Run by Bernadette Langfield the Shy Lowen Horse and Pony Sanctuary in Liverpool specializes in taming horses with behavioural problems, horses that have been deemed “difficult”. Langfield believes these stunning creatures have a natural ability to pick up on our emotional states, and she is utilizing this gift to the benefit of both horses and people. The latest in the First Cut series of debut documentaries is this charming and touching film by Lucy Kaye, following a group of problem teenagers a sthey spend two months with Langfield. The results – for both human and horse – are quite astonishing.
Another lovely film from a series that should be persuading the soap opera audience to make the switch to documentary. This features a group of young Liverpudlians whose behaviour has seen them exiled from mainstream schooling. They now attend “classes” at a horse sanctuary, and in learning to work with big, injured, frightened animals, they are taught to control their own moods.

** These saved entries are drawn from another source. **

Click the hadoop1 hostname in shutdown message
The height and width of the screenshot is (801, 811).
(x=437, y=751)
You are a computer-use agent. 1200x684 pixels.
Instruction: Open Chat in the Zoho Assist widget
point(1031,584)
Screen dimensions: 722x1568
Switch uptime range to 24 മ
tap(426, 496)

Lucy Kaye's rather lovely First Cut documentary looks at the work of Impact, an alternative school in Liverpool, and the Shy Lowen Horse and Pony Sanctuary. It shows how pupils with behavioural issues are encouraged to work with unwanted, wild horses, who need taming before they can be reintegrated with their herds. The parallels between the animal and human adolescents are obvious but this makes the task ahead of the teenagers no less of a challenge, as they must first confront their own difficulties before addressing those of the horses.

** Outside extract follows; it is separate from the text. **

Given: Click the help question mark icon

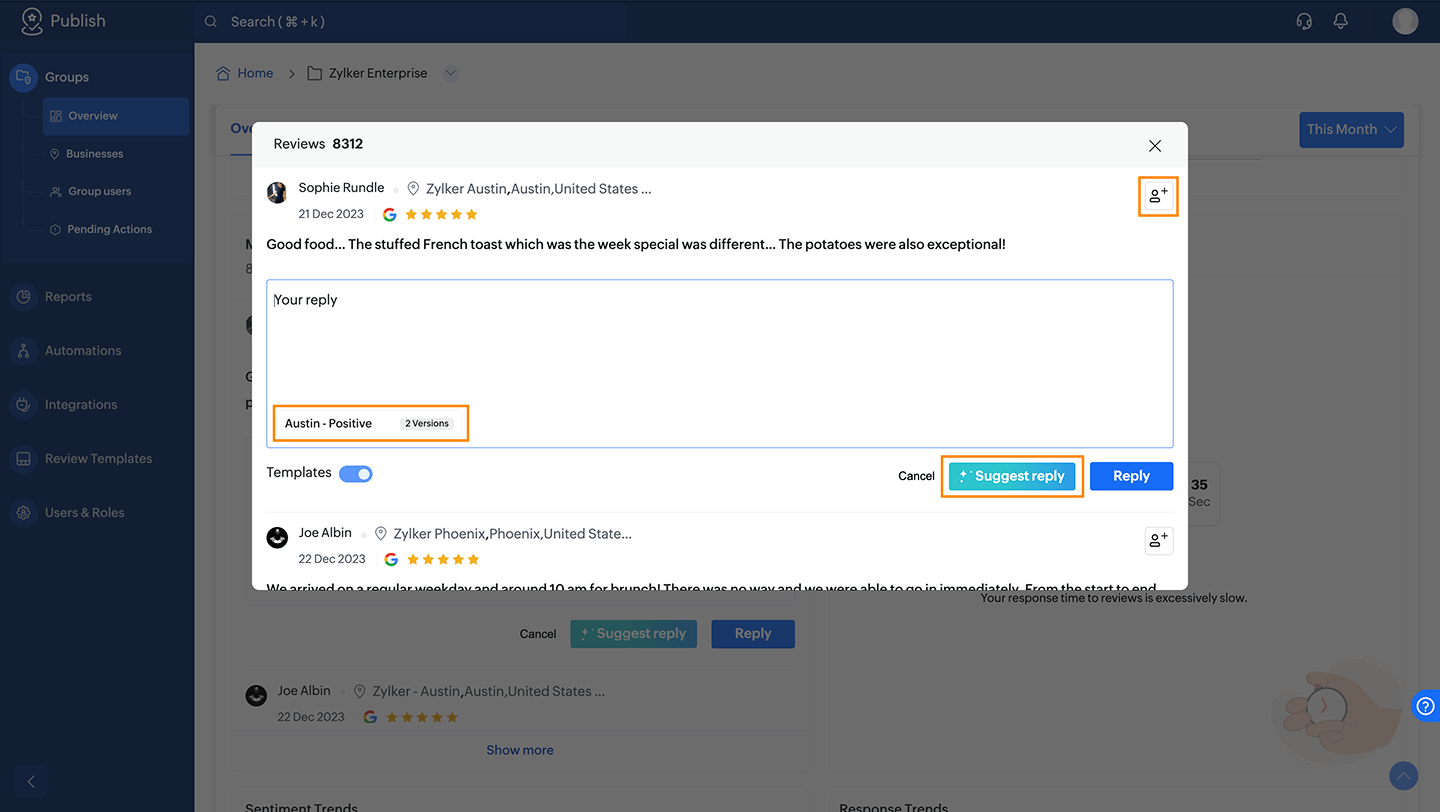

A mellow, wise little film tells a tale of disruptive teenagers on Merseyside and their unlikely therapy programme. A brilliant woman called Bernie runs a charity in Bootle that brings the teenagers together with rescued horses. The students must win the trust of the horses (which have behavioural problems of their own) and learn how to assert themselves, without being threatening or giving up. A lot of it comes down to body language and confidence - so there's one big life lesson right there. It's therapeutic just watching the sessions as horses and teens tame each other, though it's no surprise when we learn that this enlightened programme faces closure as a result of cuts.
Impact is a school for students in Liverpool who have been removed from mainstream education because they have difficulty controlling their behaviour. Where better than Bernie's pony sanctuary? The animals have something in common with the children: both have been treated badly. Anneliese was not beaten with planks nor crushed between two gates and tagged, but she did look after her alcoholic mother and siblings before being taken into care. Bernie grew up on a council estate. "What's the word when everything is run down and there's no money?" She couldn't remember. No one could. Anyway, growing up there "was quite tough". She explained to the huddle of teenagers that the horses didn't behave badly after their first day at the sanctuary. Why was that, she asked. No answer. "It's because they're allowed to be horses." You waited for the inevitable retort. It didn't come. Perhaps they were wondering if Bernie was drawing an analogy. She believes that, by becoming aware of the horses' actions, the youngsters will become more aware of their own. Horses, she tells them, are able to pick up what people are feeling and this helps the likes of John to get in touch with his emotions. At first he backed away from his pony but, encouraged by Bernie, he was soon brushing it down, feeding it apples and even leading it round the paddock. When she told him how proud she was of his achievement, he ran off. He wasn't used to praise. Government cuts mean Impact may have to close. And then what will happen to kids like John? There should be kindness as well as Kindles.